**REQUIREMENT 1:** According to the email storage excerpt, which two standard mailbox formats exist?
**REQUIREMENT 2:** Write out word for word the part of the email storage excerpt between "Some applications (like" and "a specific directory.", inclusive.

**PAGE EXCERPT:**
Mail can be stored on the client, on the server side, or in both places. Standard formats for mailboxes include Maildir and mbox. Several prominent email clients use their own proprietary format and require conversion software to transfer email between them. Server-side storage is often in a proprietary format but since access is through a standard protocol such as IMAP, moving email from one server to another can be done with any MUA supporting the protocol.

Accepting a message obliges an MTA to deliver it,[50] and when a message cannot be delivered, that MTA must send a bounce message back to the sender, indicating the problem.

[edit] Filename extensions

Upon reception of email messages, email client applications save message in operating system files in the file-system. Some clients save individual messages as separate files, while others use various database formats, often proprietary, for collective storage. A historical standard of storage is the mbox format. The specific format used is often indicated by special filename extensions:

eml
Used by many email clients including Microsoft Outlook Express, Windows Mail and Mozilla Thunderbird.[51] The files are plain text in MIME format, containing the email header as well as the message contents and attachments in one or more of several formats.
emlx
Used by Apple Mail.
msg
Used by Microsoft Office Outlook and OfficeLogic Groupware.
mbx
Used by Opera Mail, KMail, and Apple Mail based on the mbox format.

Some applications (like Apple Mail) leave attachments encoded in messages for searching while also saving separate copies of the attachments. Others separate attachments from messages and save them in a specific directory.

[Items listed in a dataset]
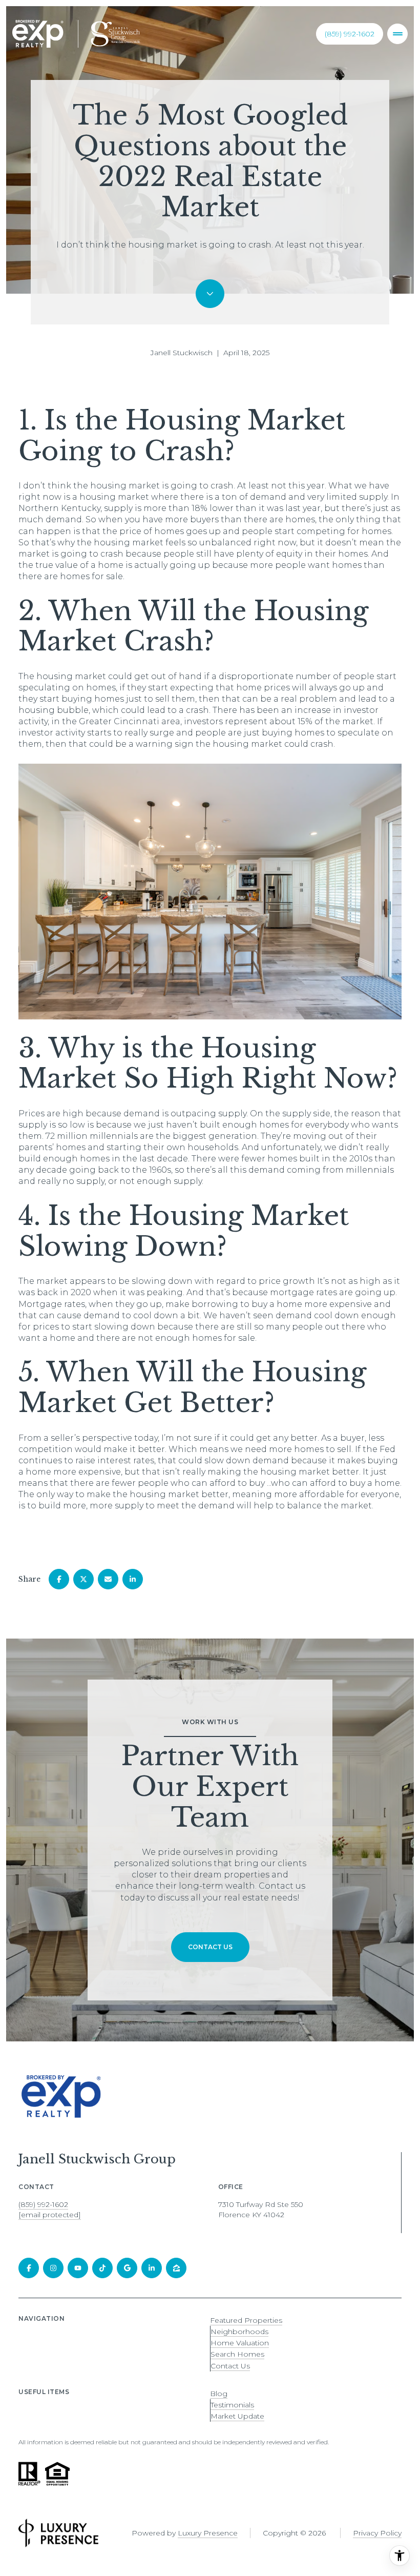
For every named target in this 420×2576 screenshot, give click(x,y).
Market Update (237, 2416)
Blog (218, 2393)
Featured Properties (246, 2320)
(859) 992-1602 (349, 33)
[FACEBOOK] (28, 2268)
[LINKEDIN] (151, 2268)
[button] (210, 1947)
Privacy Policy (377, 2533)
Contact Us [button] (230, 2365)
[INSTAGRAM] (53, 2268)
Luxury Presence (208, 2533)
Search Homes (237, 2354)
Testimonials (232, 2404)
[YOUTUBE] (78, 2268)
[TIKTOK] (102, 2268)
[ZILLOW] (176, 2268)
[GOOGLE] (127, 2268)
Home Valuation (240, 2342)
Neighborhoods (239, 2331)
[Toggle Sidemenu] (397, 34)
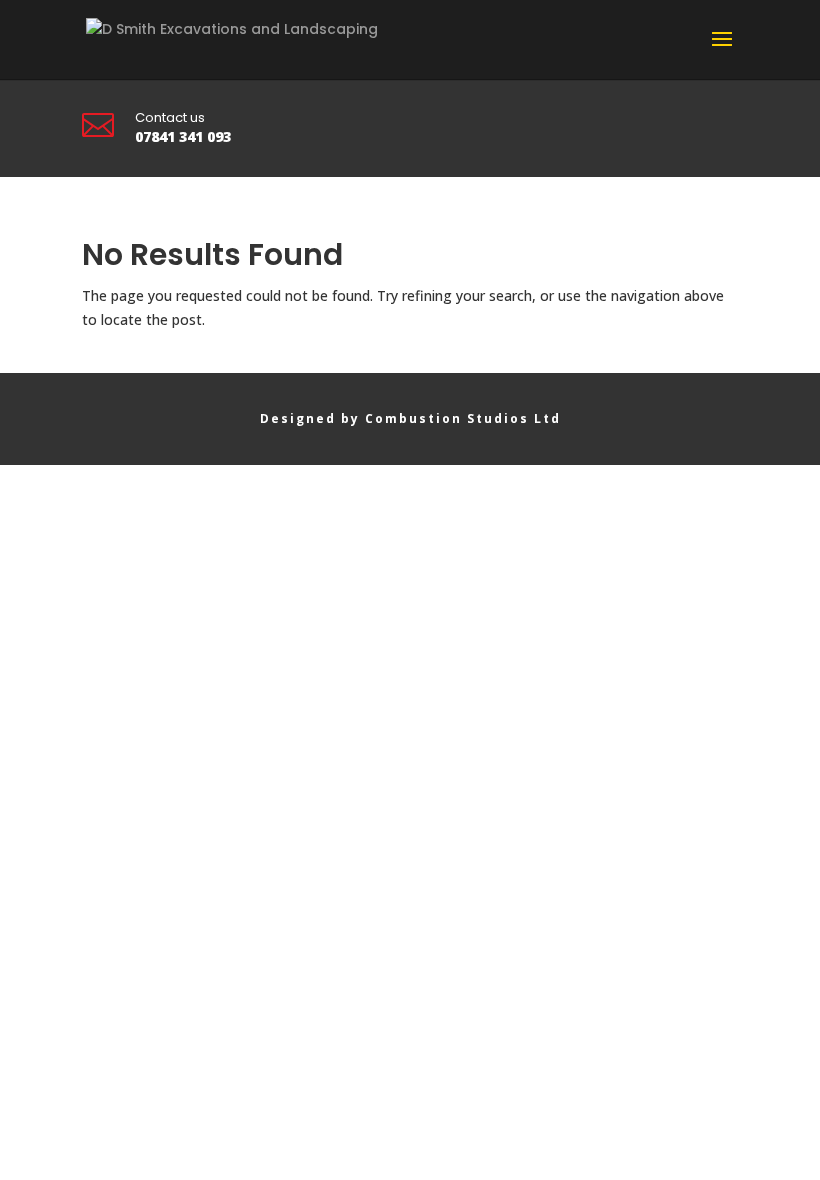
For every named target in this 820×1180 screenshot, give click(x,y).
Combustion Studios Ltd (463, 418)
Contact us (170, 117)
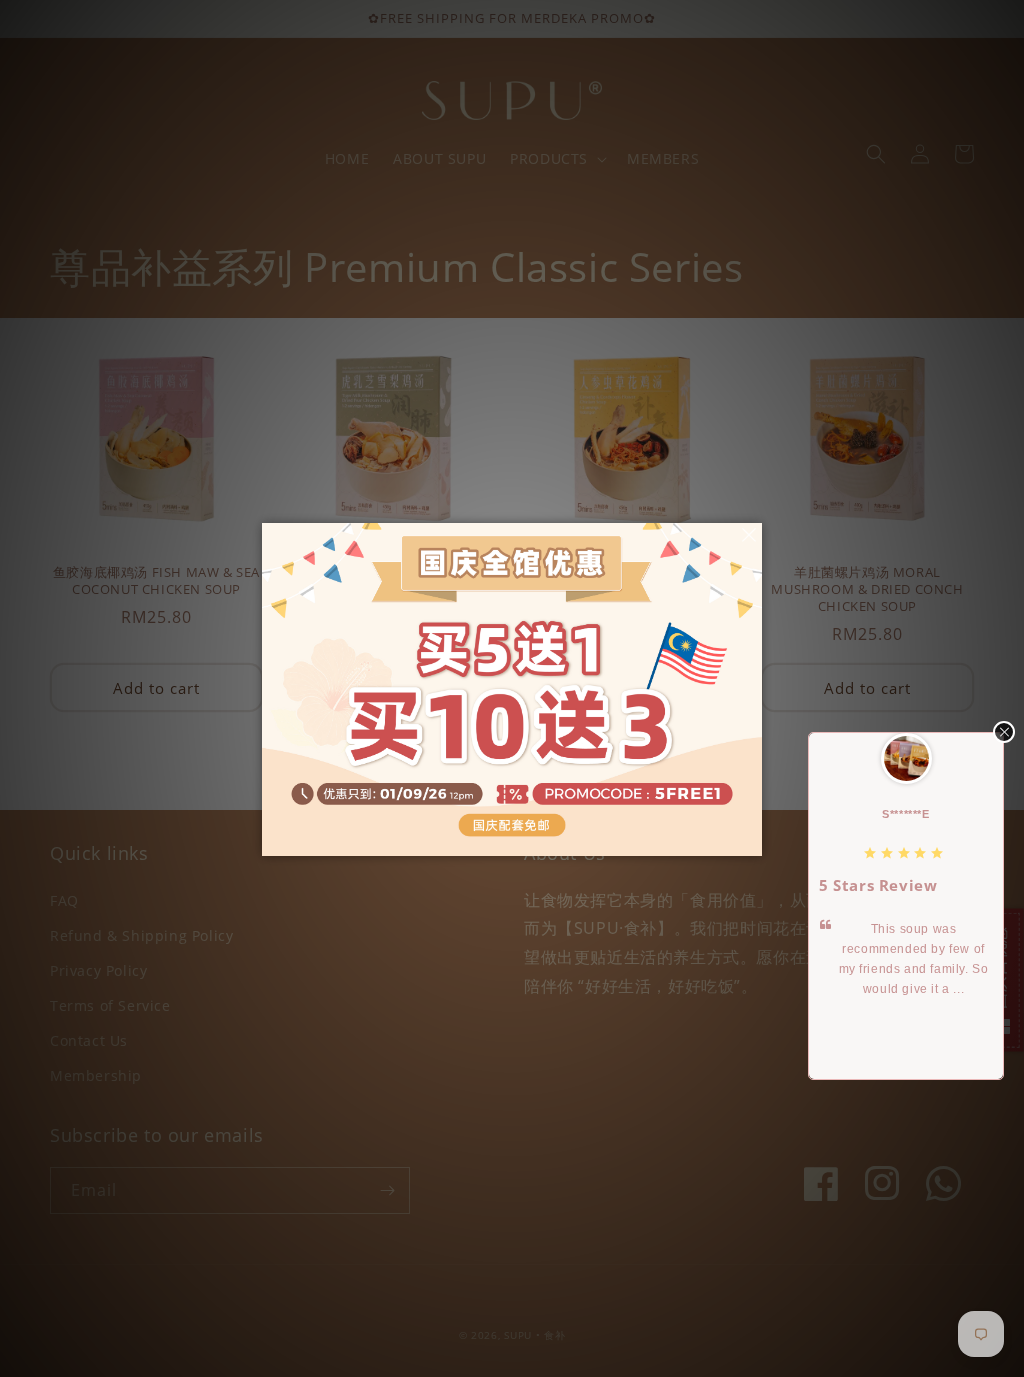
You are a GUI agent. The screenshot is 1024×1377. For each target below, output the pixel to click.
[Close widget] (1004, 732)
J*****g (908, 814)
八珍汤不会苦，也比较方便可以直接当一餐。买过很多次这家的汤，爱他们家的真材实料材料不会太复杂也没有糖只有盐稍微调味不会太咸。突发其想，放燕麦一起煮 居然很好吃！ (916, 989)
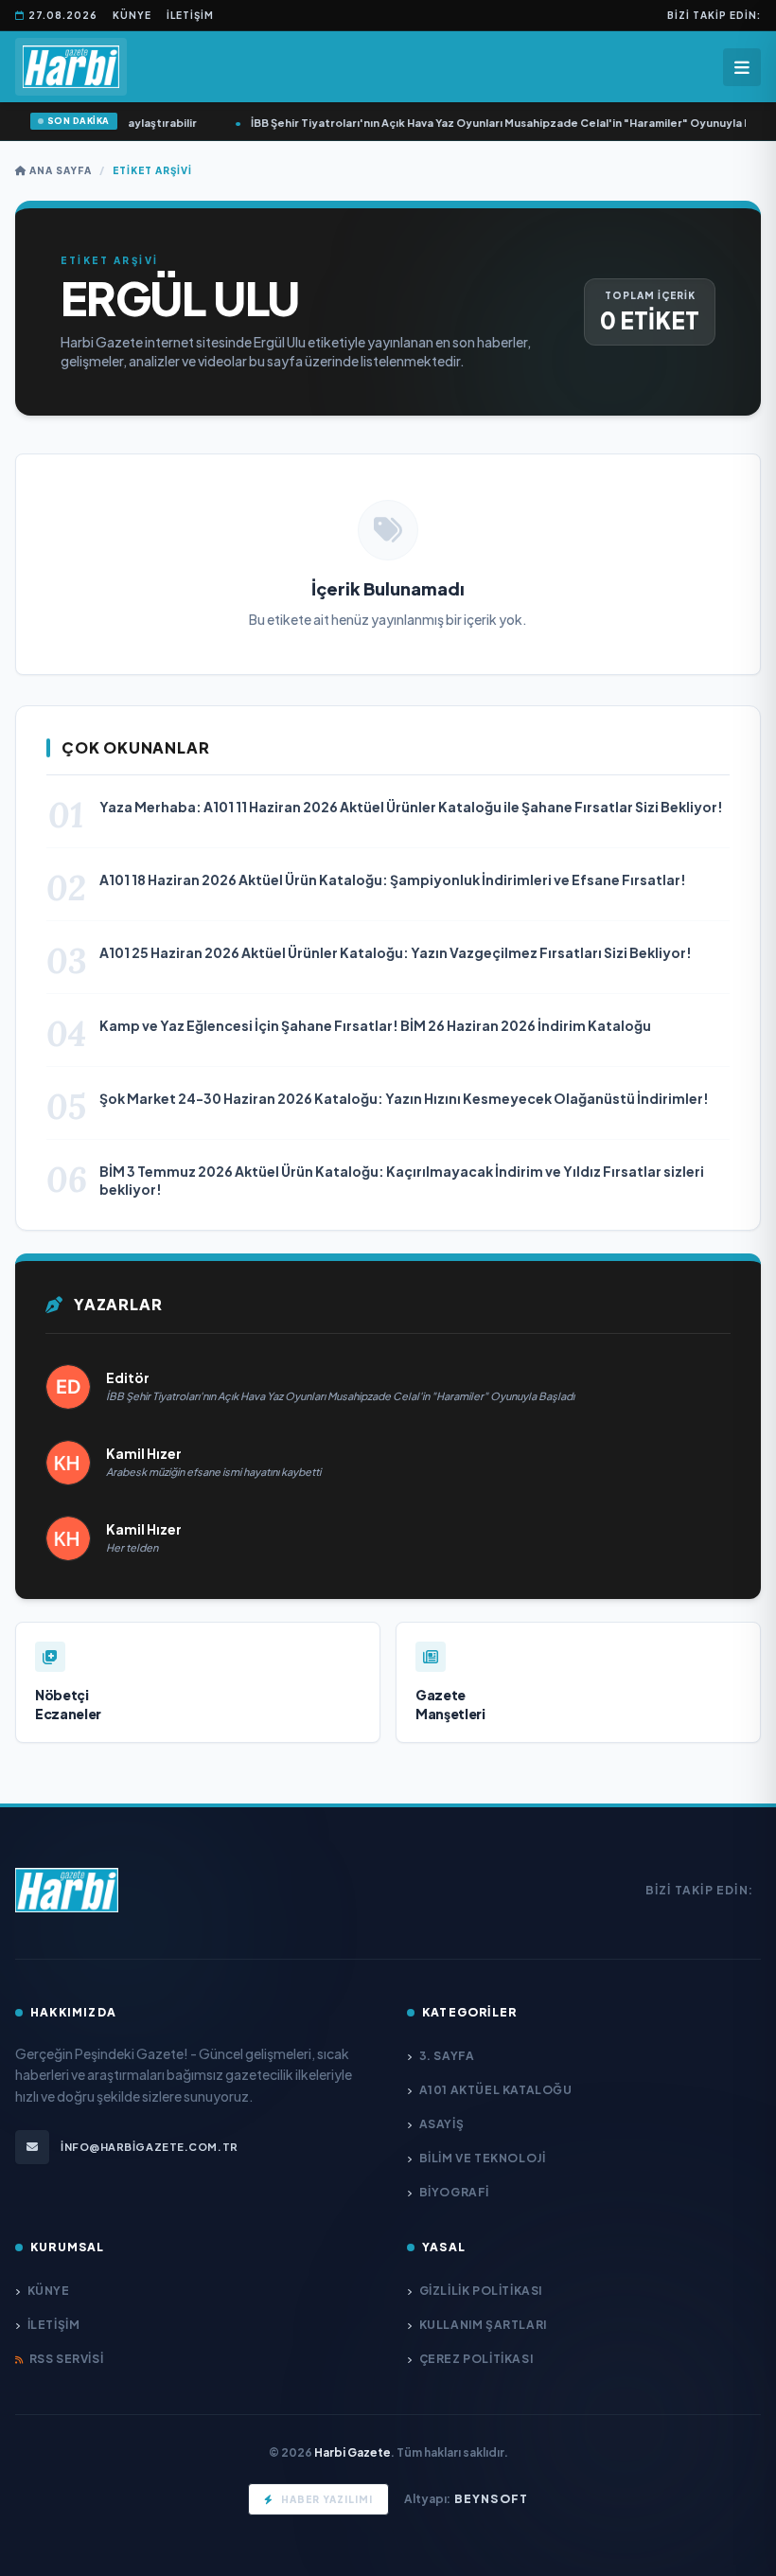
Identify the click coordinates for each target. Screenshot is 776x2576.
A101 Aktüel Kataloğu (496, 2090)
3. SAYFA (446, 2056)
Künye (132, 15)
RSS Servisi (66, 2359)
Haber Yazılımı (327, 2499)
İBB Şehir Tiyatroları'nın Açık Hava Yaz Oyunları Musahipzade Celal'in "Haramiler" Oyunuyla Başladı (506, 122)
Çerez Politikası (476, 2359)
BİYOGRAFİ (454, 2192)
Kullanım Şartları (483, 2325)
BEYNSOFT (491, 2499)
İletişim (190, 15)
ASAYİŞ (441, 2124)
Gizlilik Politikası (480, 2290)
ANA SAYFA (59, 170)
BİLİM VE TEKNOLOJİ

**OUTPUT 1:** Maildir and mbox.

**OUTPUT 2:**
Some applications (like Apple Mail) leave attachments encoded in messages for searching while also saving separate copies of the attachments. Others separate attachments from messages and save them in a specific directory.